● **PASSAGE**:
+ + + + + + +

Will that setup require me to put net.br0 in boot or default?  Or will the depend cause it to start automatically?

----------

## Monkeh

 *Akaihiryuu wrote:*   

> Will that setup require me to put net.br0 in boot or default?  Or will the depend cause it to start automatically?

 

Place it in default. 99.9% of the time, you do not touch the boot runlevel.

----------

## Akaihiryuu

Should Hotplug be in boot or default?

----------

## Loki:.

Have you tried adding net.br0 to the default run level and putting *Quote:*   

> RC_NET_STRICT_CHECKING="yes"

  in /etc/conf.d/rc ?

----------

## Akaihiryuu

Yes I've thought of that.  The reason I didn't is because a lot of services run on that machine that don't depend on the internet (eth1) being up.  I'd rather eth1 not *have* to be up, only eth0, ath0, and br0.

+ + + + + + +

● **SET TASKS**:
a) From the runlevel thread, extract the part that begins at the words "in /etc/conf.d/rc ?" and stops after the words "ath0, and br0.".
b) Extend the runlevel thread about starting the net.br0 bridge, picking up after its last post.

+ + + + + + +

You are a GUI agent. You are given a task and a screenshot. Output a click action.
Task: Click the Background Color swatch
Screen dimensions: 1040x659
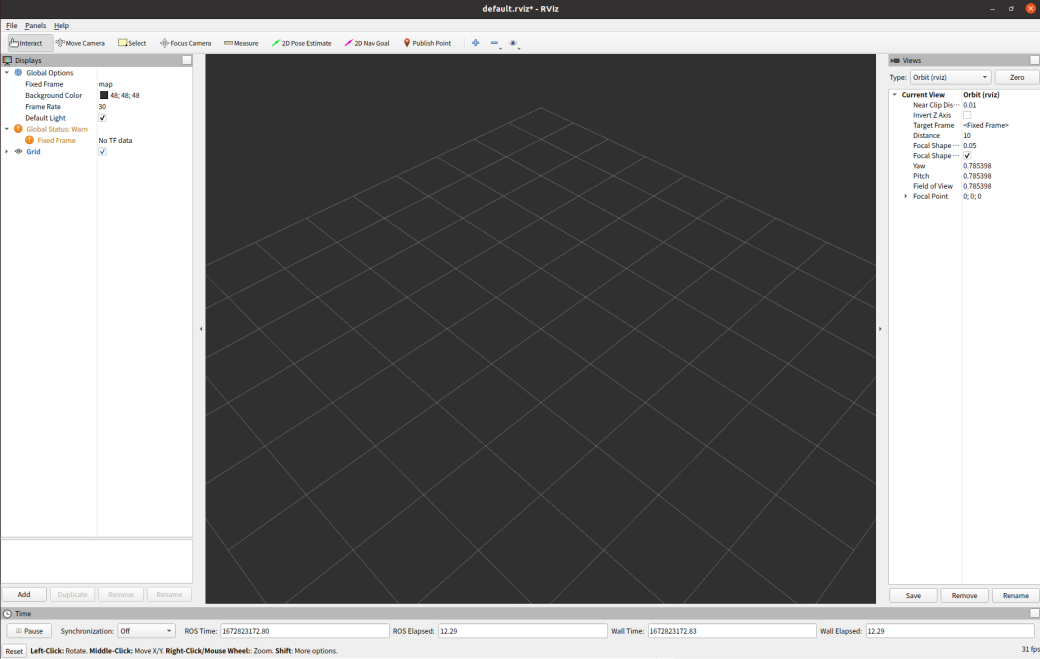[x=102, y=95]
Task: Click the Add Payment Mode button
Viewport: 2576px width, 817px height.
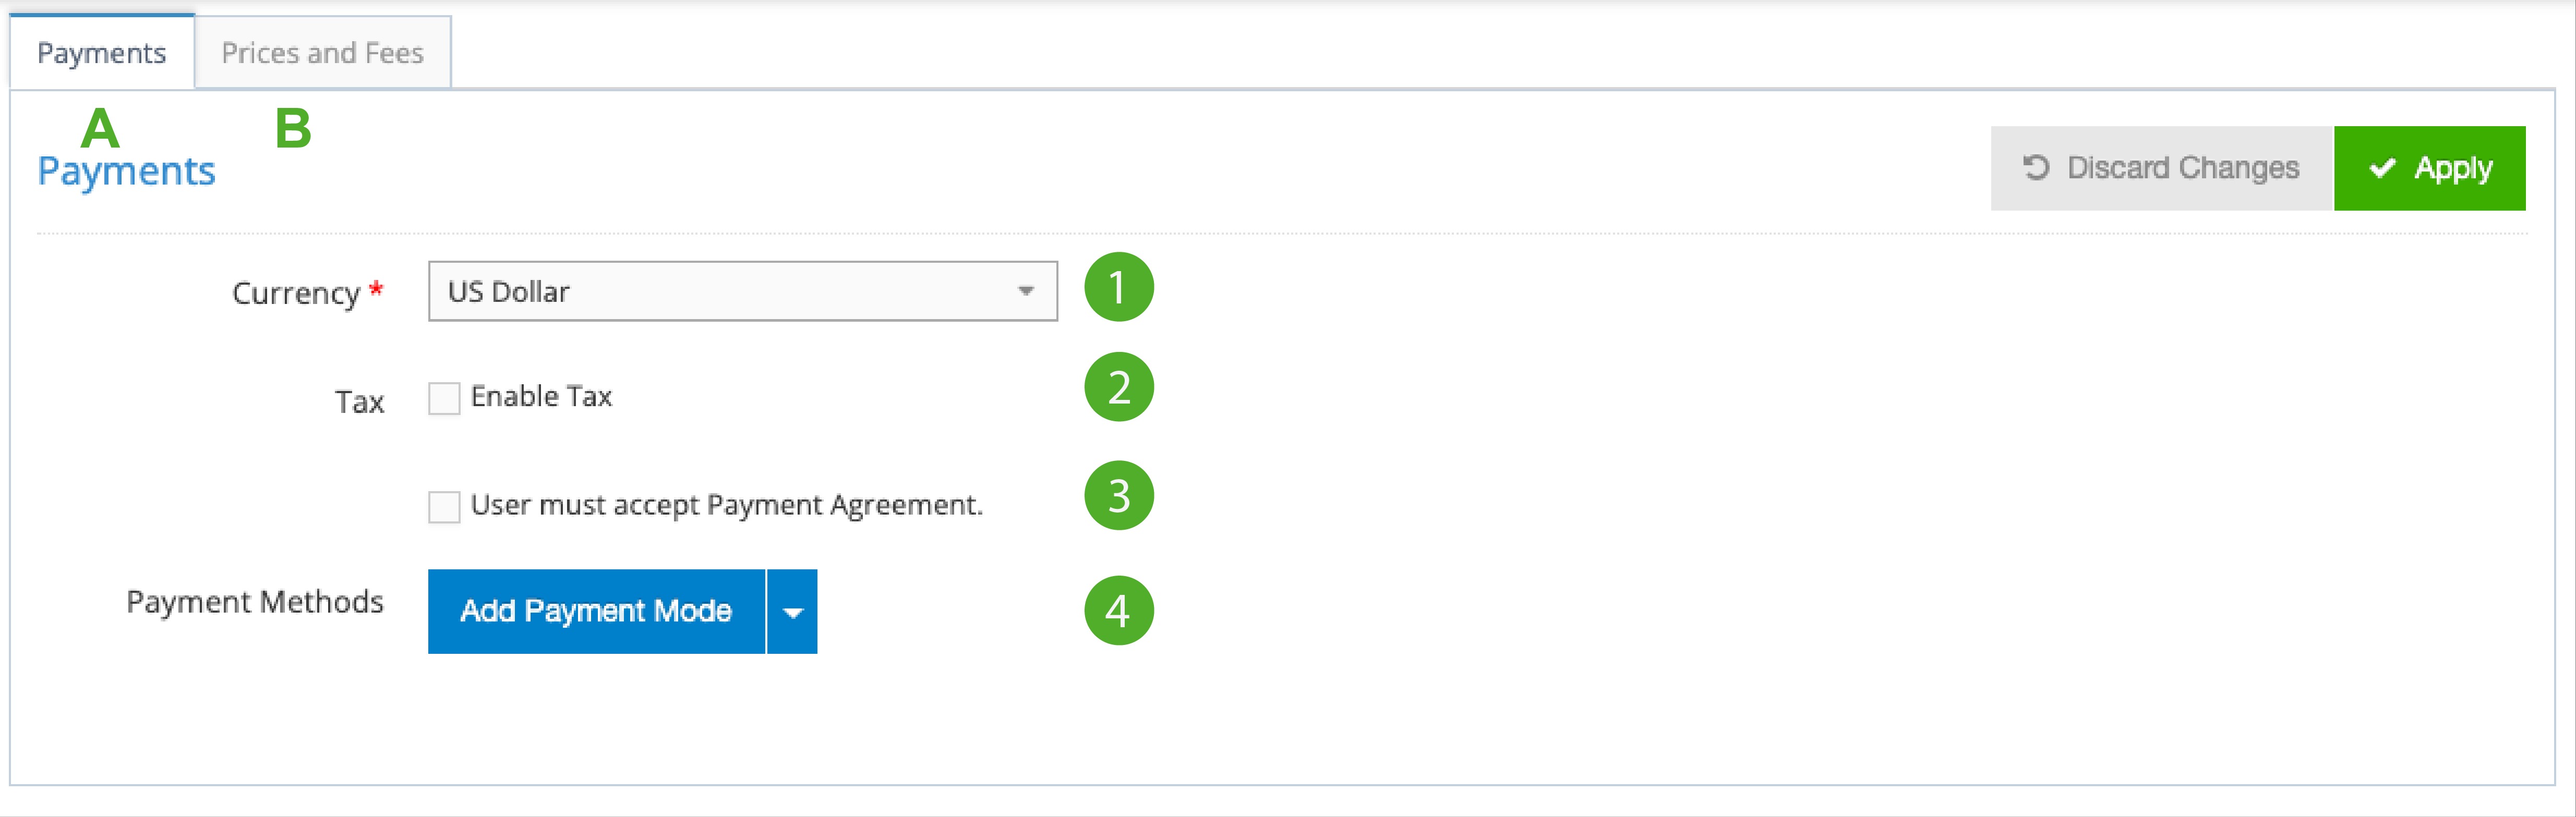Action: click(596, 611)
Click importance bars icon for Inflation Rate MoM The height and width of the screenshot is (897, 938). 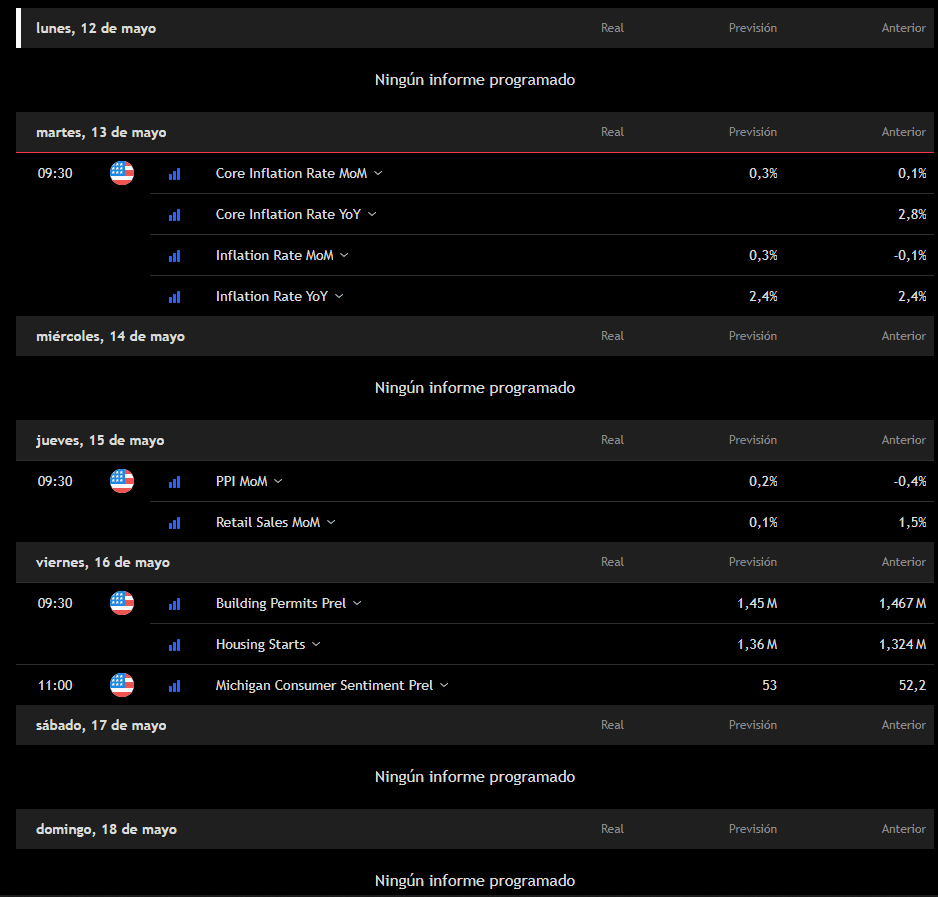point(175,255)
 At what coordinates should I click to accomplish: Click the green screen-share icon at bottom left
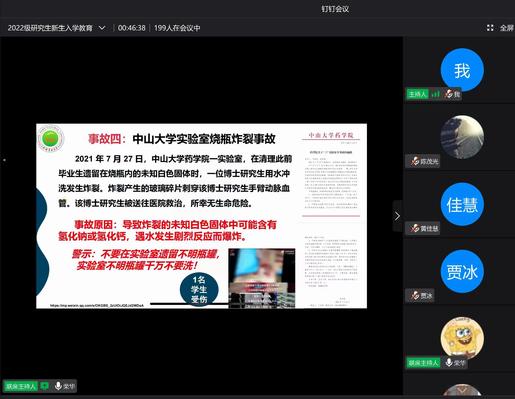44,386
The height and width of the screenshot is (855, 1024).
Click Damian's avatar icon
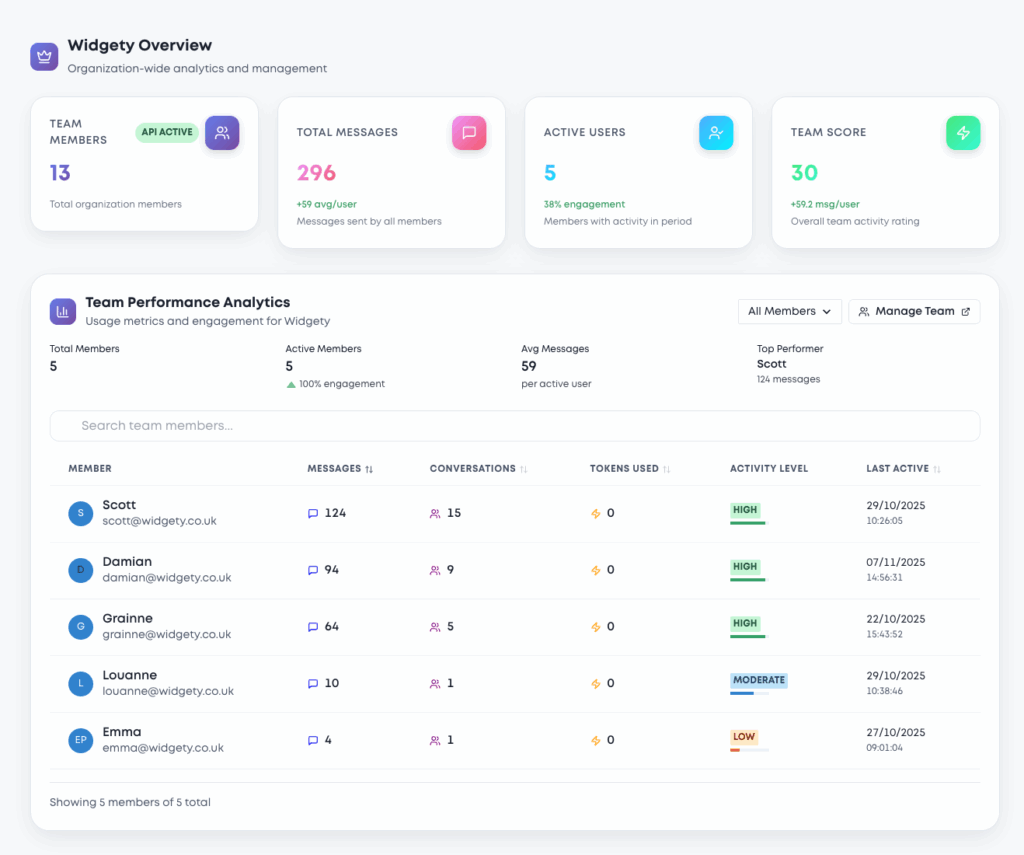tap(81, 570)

+ + + + + + +

● **RESPONSE LIST**:
a)
in /etc/conf.d/rc ?

----------

## Akaihiryuu

Yes I've thought of that.  The reason I didn't is because a lot of services run on that machine that don't depend on the internet (eth1) being up.  I'd rather eth1 not *have* to be up, only eth0, ath0, and br0.

b)
----------

## Akaihiryuu

Well, I solved it in a very odd way.  I added net.br0 to the boot runlevel, then I *removed* the depend statement in conf.d/net that makes br0 depend on ath0/eth0.  This allows the bridge to start without the two interfaces starting.  At first I was concerned that it might not work if the bridge was brought up first, but it doesn't seem to make any difference, it works fine like that.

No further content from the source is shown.